Claude Arnulphy (1697 – 22 June 1786), also spelt Arnulphi was a French painter who specialised in portrait painting.

==Early life==
Arnulphy is claimed to have been born either at Grenoble or at Lyons, but Aix is also a possibility. He was the son of Charles Arnulphy, a painter at Paris, although originally from the County of Nice in the Italian Duchy of Savoy, by his father's marriage to Madeleine Prongey, and he spent his childhood years in the French capital city. He first trained as a painter in his father's studio, then went to Rome to study under Benedetto Luti (1666–1724), becoming principally a portrait artist.

==Career==
Arnulphy established himself in the city of Aix in about 1722, where he enjoyed a long artistic career and where many of his works survive. He was the master of Jean-François Pierre Peyron, and Antoine Gibelin (1739–1813), another native of Aix, also began to study art under Arnulphy.

His work has been compared with that of Hyacinthe Rigaud (1659–1743) and Nicolas de Largillière (1656–1746).

His portrait of Thomas Mathews (pictured) is one of four surviving portraits he painted of officers of a Royal Navy fleet lying off Toulon between 1742 and 1744. Three of these are now in the National Maritime Museum at Greenwich.

In February 1732, Arnulphy married Marguerite Aubaye, and they had ten children, of whom seven were sons.
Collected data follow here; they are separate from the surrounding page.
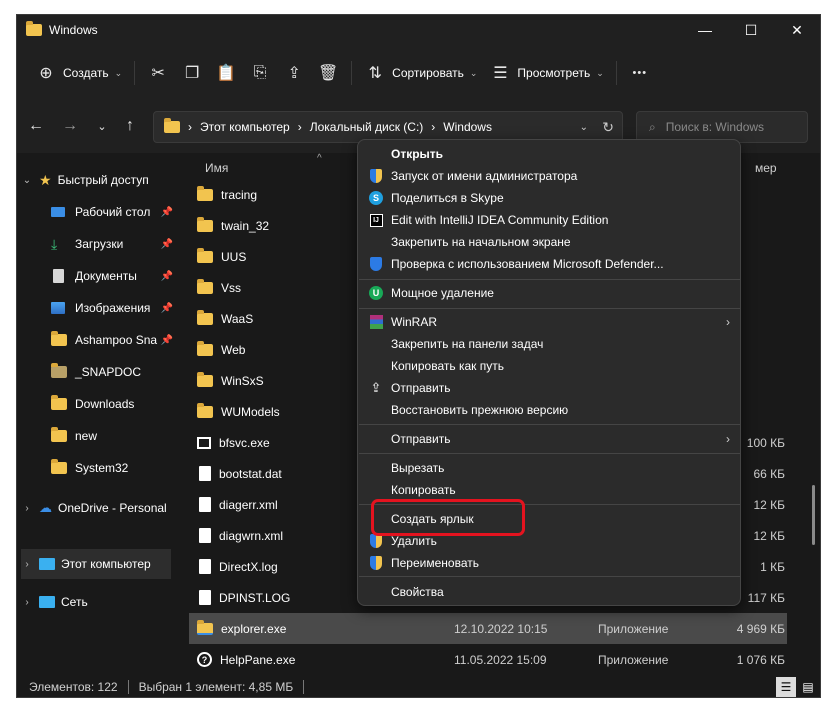 This screenshot has width=837, height=713. What do you see at coordinates (554, 73) in the screenshot?
I see `view-label: Просмотреть` at bounding box center [554, 73].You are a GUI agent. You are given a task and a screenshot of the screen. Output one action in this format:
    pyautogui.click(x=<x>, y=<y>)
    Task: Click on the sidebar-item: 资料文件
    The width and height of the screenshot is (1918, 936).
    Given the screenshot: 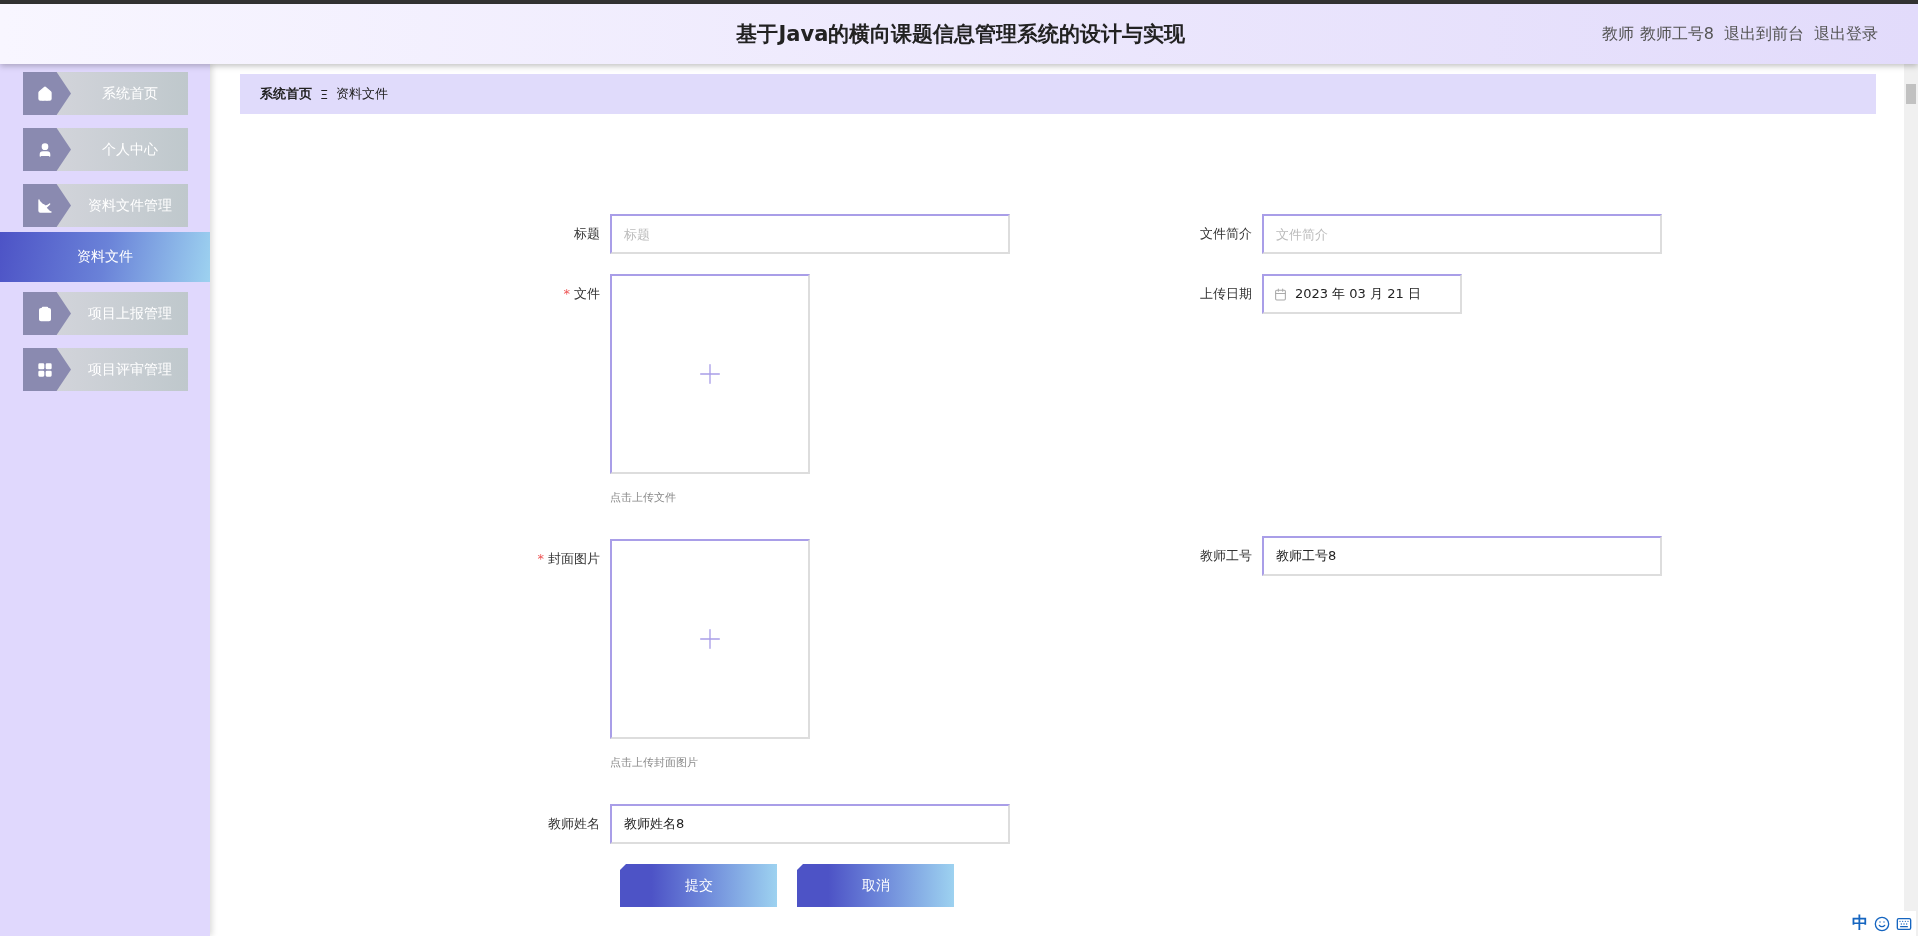 What is the action you would take?
    pyautogui.click(x=105, y=257)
However, only one child, according to different sources a son named Joseph or François Arnulphy (died 1825) survived childhood.
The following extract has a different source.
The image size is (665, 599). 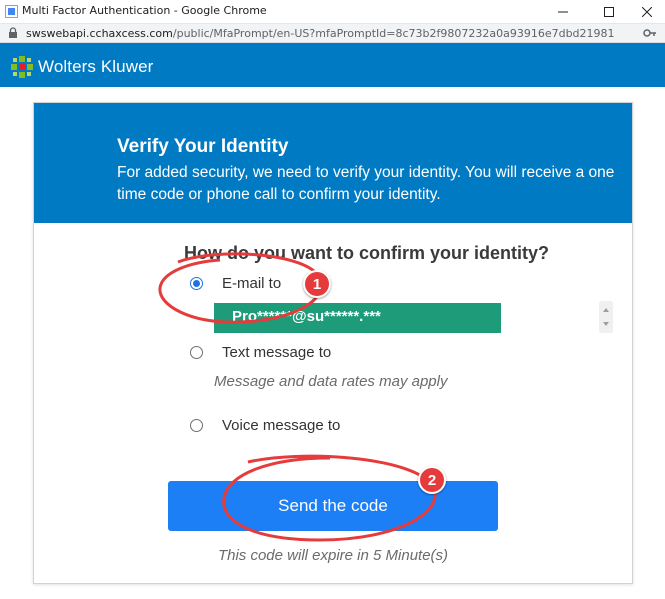 I want to click on close-icon, so click(x=647, y=12).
In 1765, as the result of the Will of Honoré Armand de Villars, a new drawing school was established which became known as the Aix Drawing School (École de dessin d'Aix-en-Provence), with the painter Charles Marcel Aune as its first principal and Arnulphy as his deputy. In 1785, Aune resigned the headship of the school to travel to North America, and Arnulphy took over from him. However, being by then aged at least eighty-eight, he chose a successor in the shape of a much younger man, Jean-Antoine Constantin.

Arnulphy also held various other public offices in Aix, including those of syndic and treasurer. He died on 22 June 1786 and was buried the next day in the Récollets cemetery at Aix. Constantin duly succeeded him as master of the école de dessin.